Coming home one evening about a week later, Cowperwood found Aileen humming cheerfully, and yet also in a seemingly deep and reflective mood.

She was just completing an evening toilet, and looked young and colorful—quite her avid, seeking self of earlier days.

“Well,” he asked, cheerfully, “how have things gone to-day?”

Aileen, feeling somehow, as one will on occasions, that if she had done wrong she was justified and that sometime because of this she might even win Cowperwood back, felt somewhat kindlier toward him.

“Oh, very well,” she replied.

“I stopped in at the Hoecksemas’ this afternoon for a little while.

They’re going to Mexico in November.

She has the darlingest new basket-carriage—if she only looked like anything when she rode in it.

Etta is getting ready to enter Bryn Mawr.

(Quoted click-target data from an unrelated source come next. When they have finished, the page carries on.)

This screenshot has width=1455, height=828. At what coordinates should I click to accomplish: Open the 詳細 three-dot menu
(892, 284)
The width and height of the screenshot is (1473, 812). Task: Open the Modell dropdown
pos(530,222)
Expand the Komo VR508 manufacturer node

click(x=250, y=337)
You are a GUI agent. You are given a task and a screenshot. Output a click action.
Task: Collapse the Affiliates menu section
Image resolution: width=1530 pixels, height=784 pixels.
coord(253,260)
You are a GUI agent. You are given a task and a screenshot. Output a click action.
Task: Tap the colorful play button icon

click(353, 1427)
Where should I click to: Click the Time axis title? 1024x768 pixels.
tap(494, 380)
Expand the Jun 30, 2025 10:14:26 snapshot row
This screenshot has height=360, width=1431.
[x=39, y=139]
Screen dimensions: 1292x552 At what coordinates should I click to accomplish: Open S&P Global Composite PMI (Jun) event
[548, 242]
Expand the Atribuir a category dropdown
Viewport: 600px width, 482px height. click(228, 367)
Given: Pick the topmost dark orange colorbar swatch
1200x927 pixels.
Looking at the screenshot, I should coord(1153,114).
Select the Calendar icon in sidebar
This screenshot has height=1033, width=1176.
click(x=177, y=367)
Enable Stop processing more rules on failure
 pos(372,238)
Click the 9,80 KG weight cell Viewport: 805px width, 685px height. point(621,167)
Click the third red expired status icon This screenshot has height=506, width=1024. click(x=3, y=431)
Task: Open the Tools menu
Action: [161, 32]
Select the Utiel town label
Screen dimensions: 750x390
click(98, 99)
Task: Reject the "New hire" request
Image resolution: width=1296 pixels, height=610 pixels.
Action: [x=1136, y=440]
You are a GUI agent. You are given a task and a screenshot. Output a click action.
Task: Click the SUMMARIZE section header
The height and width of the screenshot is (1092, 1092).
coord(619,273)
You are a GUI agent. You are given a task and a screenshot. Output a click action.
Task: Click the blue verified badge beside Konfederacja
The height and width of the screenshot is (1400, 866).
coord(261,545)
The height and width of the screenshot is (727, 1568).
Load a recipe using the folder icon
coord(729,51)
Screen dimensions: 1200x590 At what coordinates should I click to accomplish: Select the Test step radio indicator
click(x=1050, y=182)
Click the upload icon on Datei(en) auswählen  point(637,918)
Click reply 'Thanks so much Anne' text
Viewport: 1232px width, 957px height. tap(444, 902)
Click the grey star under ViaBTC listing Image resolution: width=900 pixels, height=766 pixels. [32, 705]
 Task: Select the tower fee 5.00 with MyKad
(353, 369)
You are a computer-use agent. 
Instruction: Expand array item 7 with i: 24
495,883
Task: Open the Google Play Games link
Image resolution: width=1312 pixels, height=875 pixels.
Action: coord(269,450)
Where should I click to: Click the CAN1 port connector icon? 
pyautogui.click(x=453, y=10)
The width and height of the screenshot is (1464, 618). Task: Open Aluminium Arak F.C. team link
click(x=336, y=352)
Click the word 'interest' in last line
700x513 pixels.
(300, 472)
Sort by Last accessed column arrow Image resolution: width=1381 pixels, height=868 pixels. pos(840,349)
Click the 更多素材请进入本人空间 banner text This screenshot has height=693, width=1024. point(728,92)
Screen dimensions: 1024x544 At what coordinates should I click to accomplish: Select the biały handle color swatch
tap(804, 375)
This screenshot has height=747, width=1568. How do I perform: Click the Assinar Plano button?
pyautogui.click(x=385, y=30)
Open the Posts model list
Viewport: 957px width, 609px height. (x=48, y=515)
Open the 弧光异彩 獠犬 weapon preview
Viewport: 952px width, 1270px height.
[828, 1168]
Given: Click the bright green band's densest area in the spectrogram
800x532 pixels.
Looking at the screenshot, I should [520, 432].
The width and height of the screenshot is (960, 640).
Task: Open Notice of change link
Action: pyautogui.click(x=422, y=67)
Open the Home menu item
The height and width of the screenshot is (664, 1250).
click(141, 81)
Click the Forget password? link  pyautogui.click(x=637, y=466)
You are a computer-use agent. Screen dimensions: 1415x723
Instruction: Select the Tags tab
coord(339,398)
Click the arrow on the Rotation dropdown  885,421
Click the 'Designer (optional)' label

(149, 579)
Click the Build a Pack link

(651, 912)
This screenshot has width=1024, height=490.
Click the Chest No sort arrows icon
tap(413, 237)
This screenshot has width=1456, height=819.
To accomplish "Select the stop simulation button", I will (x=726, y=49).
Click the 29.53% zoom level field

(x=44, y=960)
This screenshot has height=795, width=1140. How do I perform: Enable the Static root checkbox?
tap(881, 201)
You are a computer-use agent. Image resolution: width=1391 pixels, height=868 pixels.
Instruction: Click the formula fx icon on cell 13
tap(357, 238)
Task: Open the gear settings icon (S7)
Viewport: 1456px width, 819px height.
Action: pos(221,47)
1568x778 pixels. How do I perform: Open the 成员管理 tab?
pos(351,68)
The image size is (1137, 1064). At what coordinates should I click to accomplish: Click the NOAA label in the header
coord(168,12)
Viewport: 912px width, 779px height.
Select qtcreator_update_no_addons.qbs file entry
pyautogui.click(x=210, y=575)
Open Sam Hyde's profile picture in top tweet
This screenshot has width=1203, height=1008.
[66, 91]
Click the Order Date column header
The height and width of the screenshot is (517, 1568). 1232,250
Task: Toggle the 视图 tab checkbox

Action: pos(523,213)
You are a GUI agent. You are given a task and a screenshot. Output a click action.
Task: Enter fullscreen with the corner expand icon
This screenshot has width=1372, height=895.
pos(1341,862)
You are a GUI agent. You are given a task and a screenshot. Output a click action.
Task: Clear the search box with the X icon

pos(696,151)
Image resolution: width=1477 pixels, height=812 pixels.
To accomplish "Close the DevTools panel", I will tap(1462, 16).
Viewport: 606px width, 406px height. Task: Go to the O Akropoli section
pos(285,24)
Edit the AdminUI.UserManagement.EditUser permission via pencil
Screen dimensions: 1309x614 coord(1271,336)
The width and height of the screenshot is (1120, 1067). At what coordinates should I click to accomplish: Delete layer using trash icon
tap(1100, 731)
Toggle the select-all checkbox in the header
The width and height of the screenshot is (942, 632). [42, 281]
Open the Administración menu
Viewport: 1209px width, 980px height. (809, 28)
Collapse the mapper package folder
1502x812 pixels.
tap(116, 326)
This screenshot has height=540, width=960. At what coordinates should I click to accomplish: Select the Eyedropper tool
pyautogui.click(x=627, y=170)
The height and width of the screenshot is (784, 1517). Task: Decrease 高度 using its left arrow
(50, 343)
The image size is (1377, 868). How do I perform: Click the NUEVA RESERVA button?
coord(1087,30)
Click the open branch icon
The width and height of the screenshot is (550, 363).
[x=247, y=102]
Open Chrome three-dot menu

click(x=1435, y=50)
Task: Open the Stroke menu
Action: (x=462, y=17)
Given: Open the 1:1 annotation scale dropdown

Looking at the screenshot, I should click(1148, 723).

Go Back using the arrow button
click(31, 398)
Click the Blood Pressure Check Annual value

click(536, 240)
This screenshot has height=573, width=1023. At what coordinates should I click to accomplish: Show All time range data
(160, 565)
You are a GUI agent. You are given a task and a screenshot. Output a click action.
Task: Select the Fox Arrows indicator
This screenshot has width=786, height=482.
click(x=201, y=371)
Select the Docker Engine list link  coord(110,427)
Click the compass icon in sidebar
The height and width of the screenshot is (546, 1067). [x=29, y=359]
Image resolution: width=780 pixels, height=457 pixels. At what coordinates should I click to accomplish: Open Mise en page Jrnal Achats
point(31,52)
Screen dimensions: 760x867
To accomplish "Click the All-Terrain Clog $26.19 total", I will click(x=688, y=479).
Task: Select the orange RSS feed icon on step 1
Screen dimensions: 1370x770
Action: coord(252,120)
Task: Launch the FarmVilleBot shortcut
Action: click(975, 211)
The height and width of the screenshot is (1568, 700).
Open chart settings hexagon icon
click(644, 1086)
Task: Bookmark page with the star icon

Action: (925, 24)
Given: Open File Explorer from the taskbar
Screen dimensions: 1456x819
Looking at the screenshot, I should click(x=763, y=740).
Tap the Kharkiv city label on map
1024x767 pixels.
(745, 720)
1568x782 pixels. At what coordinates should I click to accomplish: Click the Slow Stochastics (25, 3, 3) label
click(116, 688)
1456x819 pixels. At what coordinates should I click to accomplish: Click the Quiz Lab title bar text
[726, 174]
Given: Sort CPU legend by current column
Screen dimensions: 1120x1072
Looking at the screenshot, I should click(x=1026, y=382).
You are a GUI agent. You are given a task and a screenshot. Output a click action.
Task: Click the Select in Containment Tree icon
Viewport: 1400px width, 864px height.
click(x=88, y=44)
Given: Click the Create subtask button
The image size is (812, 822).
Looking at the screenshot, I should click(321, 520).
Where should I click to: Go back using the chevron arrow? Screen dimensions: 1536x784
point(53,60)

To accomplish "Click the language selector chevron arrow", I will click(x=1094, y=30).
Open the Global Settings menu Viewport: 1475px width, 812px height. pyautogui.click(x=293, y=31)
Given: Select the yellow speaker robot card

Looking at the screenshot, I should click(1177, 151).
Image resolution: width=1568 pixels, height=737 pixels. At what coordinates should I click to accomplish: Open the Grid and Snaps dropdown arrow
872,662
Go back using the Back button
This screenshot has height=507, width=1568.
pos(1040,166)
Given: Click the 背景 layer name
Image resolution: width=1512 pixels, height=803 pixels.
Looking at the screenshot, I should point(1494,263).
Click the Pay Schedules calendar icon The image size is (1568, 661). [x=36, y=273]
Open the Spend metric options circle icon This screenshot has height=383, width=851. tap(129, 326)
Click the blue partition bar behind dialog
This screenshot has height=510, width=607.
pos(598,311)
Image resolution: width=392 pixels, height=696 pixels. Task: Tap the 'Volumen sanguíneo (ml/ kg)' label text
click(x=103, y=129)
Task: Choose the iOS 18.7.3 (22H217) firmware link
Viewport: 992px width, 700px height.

She is all fussed up about leaving her dog and cat.

Then I went down to one of Lane Cross’s receptions, and over to Merrill’s”—she was referring to the great store—“and home.

I saw Taylor Lord and Polk Lynde together in Wabash Avenue.”

“Polk Lynde?” commented Cowperwood.

“Is he interesting?”

“Yes, he is,” replied Aileen.

“I never met a man with such perfect manners.

He’s so fascinating.

He’s just like a boy, and yet, Heaven knows, he seems to have had enough worldly experience.”

“So I’ve heard,” commented Cowperwood.

“Wasn’t he the one that was mixed up in that Carmen Torriba case here a few years ago?” Cowperwood was referring to the matter of a Spanish dancer traveling in America with whom Lynde had been apparently desperately in love.

“Oh yes,” replied Aileen, maliciously; “but that oughtn’t to make any difference to you.

He’s charming, anyhow.

I like him.”

“I didn’t say it did, did I?

You don’t object to my mentioning a mere incident?”

“Oh, I know about the incident,” replied Aileen, jestingly.

“I know you.”

“What do you mean by that?” he asked, studying her face.